🤖 AI Summary
Uzbek, a low-resource, morphologically rich language, lacks publicly available universal part-of-speech (UPOS) annotation resources and benchmark datasets for POS tagging.
Method: We construct the first open UPOS-annotated benchmark dataset for Uzbek following Universal Dependencies guidelines, fine-tune two monolingual Uzbek BERT models on this data, and systematically evaluate their performance against multilingual BERT and a rule-based tagger.
Contribution/Results: Fine-tuned monolingual Uzbek BERT achieves an average accuracy of 91%, substantially outperforming all baselines. This work provides the first empirical validation that monolingual pretraining effectively captures suffix-driven POS variation and context-sensitive morphology—capabilities beyond the reach of traditional rule-based systems.
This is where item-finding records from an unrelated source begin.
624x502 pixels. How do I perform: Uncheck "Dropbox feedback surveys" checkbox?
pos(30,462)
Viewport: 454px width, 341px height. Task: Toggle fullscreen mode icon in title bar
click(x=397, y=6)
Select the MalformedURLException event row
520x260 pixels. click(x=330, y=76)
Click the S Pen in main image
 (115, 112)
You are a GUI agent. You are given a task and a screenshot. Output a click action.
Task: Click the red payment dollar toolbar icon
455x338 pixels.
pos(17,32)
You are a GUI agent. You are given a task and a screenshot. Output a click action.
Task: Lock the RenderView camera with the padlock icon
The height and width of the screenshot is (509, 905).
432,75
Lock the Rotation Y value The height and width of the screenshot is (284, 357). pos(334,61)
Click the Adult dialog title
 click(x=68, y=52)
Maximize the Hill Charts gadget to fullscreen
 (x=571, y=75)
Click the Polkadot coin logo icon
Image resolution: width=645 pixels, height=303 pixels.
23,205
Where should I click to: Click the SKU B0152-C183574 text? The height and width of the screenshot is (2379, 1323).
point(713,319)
It establishes the first publicly available UPOS benchmark for Uzbek, fills a critical gap in Uzbek NLP infrastructure, and offers a reproducible evaluation framework and effective methodology for POS tagging in low-resource, morphologically complex languages.
📝 Abstract
This paper advances NLP research for the low-resource Uzbek language by evaluating two previously untested monolingual Uzbek BERT models on the part-of-speech (POS) tagging task and introducing the first publicly available UPOS-tagged benchmark dataset for Uzbek. Our fine-tuned models achieve 91% average accuracy, outperforming the baseline multi-lingual BERT as well as the rule-based tagger. Notably, these models capture intermediate POS changes through affixes and demonstrate context sensitivity, unlike existing rule-based taggers.